:: Quoted passage

Sunday, January 20, 2019

Nicholson Baker's The Mezzanine (1988): A Review

Nicholson Baker's The Mezzanine is the sort of book that captures one's heart long before one has read it -- even before one has seen it. All it takes is to read the first line of a summary of its contents somewhere. It's a novel that takes place almost entirely in the time it takes to travel from the bottom to the top of an escalator. 

Wonderful! Brilliant! I wanted to read this book however long ago I found out about its existence, based solely on the strength of this paraphrase, in the same way I still know I will enjoy Oblomov, when I get around to it some day (it's a novel where the main character never (or at least, not for a very long time) gets out of bed -- sign me up!).

You can imagine the warm rush of certainty and vocation that swept through me, therefore, when I saw a copy of The Mezzanine on the shelf at a bookstore the other day. It was right there -- this long fascinating idea, never before grasped in physical actuality -- and it was mine to have right then. No interminable two day wait for the Amazon package to arrive, during which time I might well become distracted by something else that suddenly and mysteriously came to seem equally urgent. No, I could actually go home with it.

Not only that, but I noticed, now that I could see the book in the flesh, that it was fairly short! Meaning I was almost certain to get through it (and I did) before the same mysterious redirection of my focus and consciousness could take place. Huzzah!

Some readers may not have been charmed so swiftly by that one sentence description above, of course. They may have regarded this idea as too avant-garde, or not nearly avant-garde enough. As a premise, after all, Baker's could be seen as just a sort of reductio of those of Joyce or Woolf. Instead of a day, let's do a minute!

And you can also rest assured that to accomplish this feat of extension (taking a minute's thought and lengthening it out to 130 pages), Baker resorts to all the obvious, tried-and-true devices in both the modernist and postmodern literary bag of tricks.

This is a novel, that is to say, of Shandyan digressions, of Proustian reminiscences (though the narrator makes a point in one scene of specifically disavowing the utility of chains of association triggered by the olfactory realm), of Dorothy Richardsonian streams of consciousness (to refer to a number of books/authors I have not exactly read, in fairness, but of whom I fancy I can claim awareness).

::::
:: Material

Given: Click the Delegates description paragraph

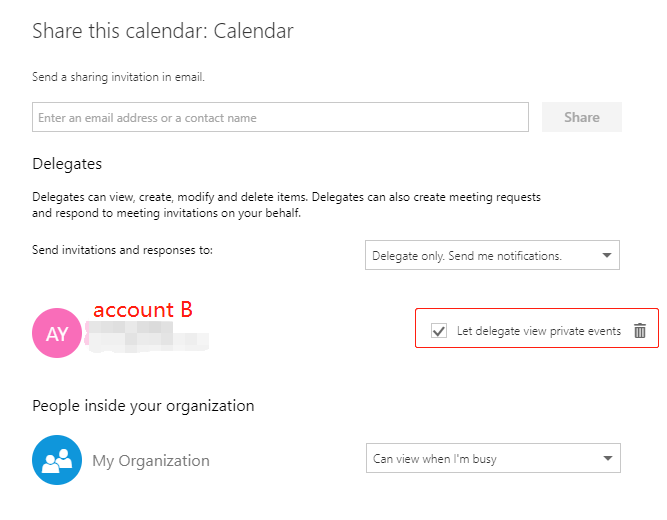Looking at the screenshot, I should 286,205.
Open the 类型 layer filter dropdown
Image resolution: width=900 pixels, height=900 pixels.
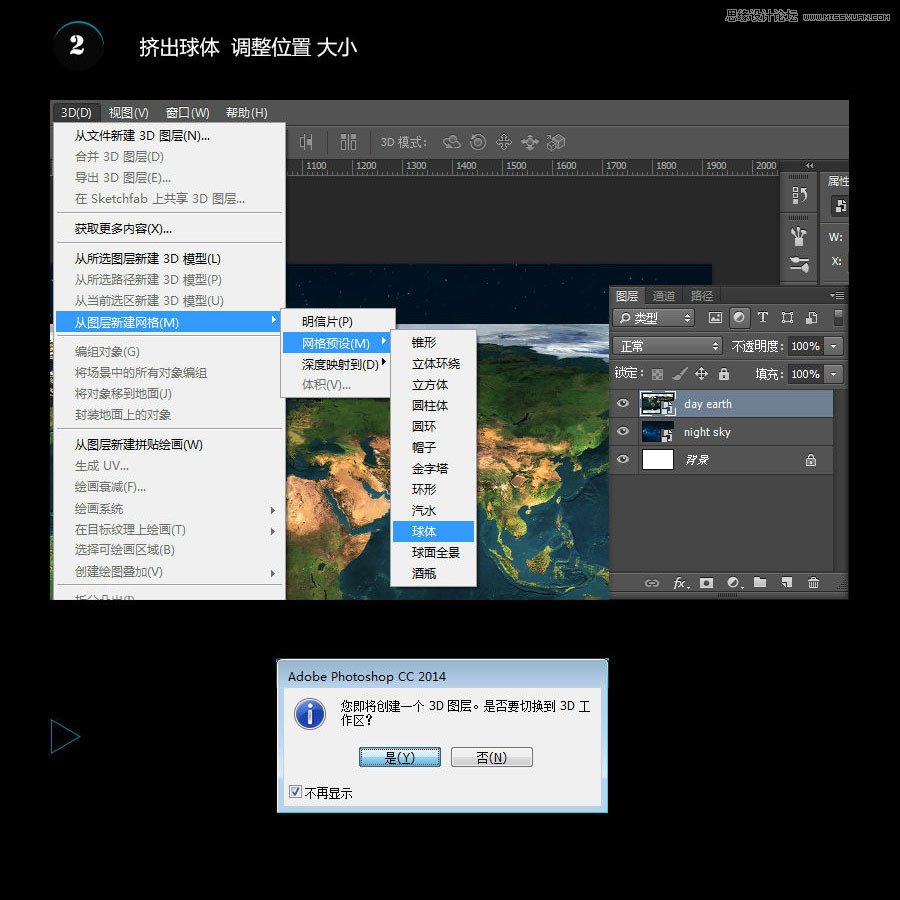click(x=655, y=318)
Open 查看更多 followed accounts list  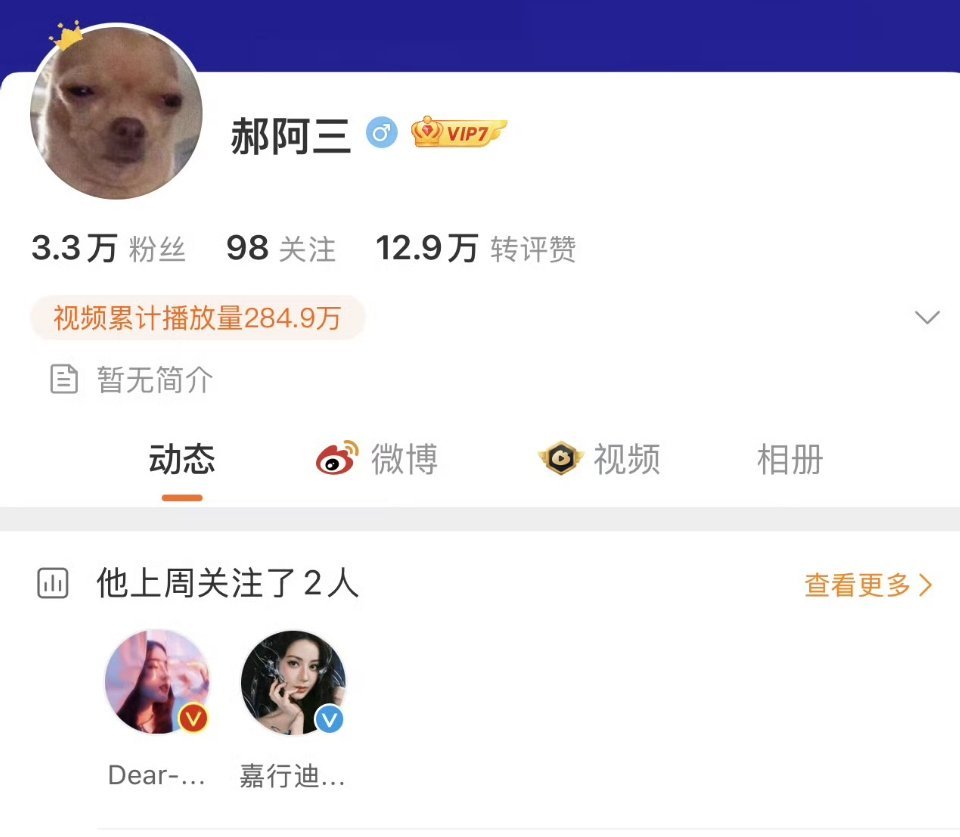click(868, 585)
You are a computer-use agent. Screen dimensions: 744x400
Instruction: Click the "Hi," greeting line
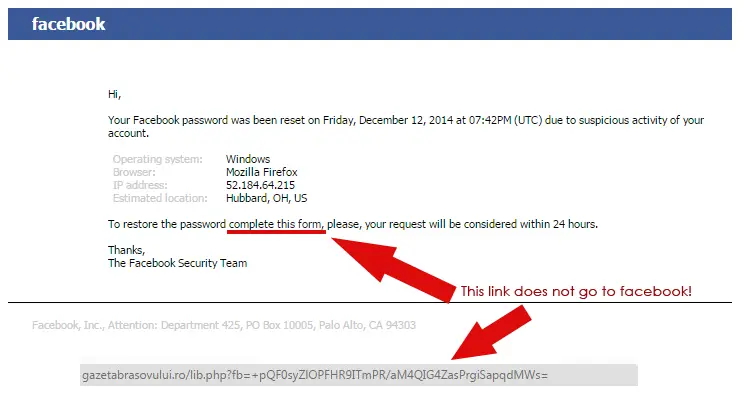pyautogui.click(x=114, y=94)
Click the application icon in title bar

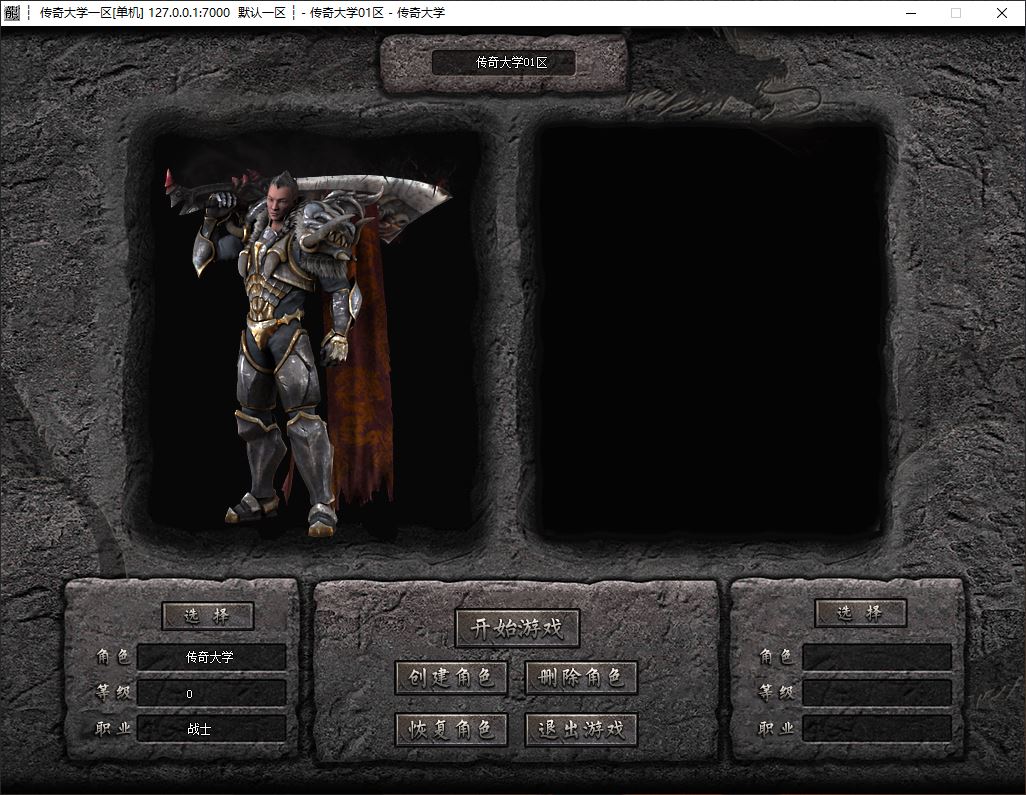[x=12, y=12]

::::

* Job: Write the next part of the review of Nicholson Baker's The Mezzanine, beginning after its final sentence. The data shown here has no connection to the review of The Mezzanine.

* Response below:
And then, pulling from this side of the last mid-century, the book also seems to have in it some exaggerated qualities of the French nouveau roman: the Perec-ian, the Robbe-Grillet-ian obsession with minute description and observation of apparently indifferent objects (to continue to list authors I have not exactly read yet) that is briefly parodied by the narrator of Vidal's Myra Breckinridge (to come at last to one I have!).

But before you roll your eyes at the thought that all of this sounds either terribly pretentious or trite, let me assure you the novel is exceptionally good fun. And however much its premise may borrow from novels that have gone before, its execution is wholly sui generis.

Mostly how Baker manages to fill the space of his literary experiment without exceeding the timeline of events he has allowed himself is through the aforementioned minute description of objects. But not objects as they exist in their dead inanimate state, I hasten to add, but as each of us interact with them in our daily routines. Baker makes us perceive the enormous, if unperceived, sentiments of frustration and joy with which we approach them -- the miniature dramas that unfold each day in our relations with seemingly inert matter.

More than this, his book is ultimately one of the most convincing and genuine celebrations of the pure joie de vivre I have encountered in a long time -- a portrait of how much delight and intellectual entertainment can be found simply through the careful observation and inventory of the commonplace.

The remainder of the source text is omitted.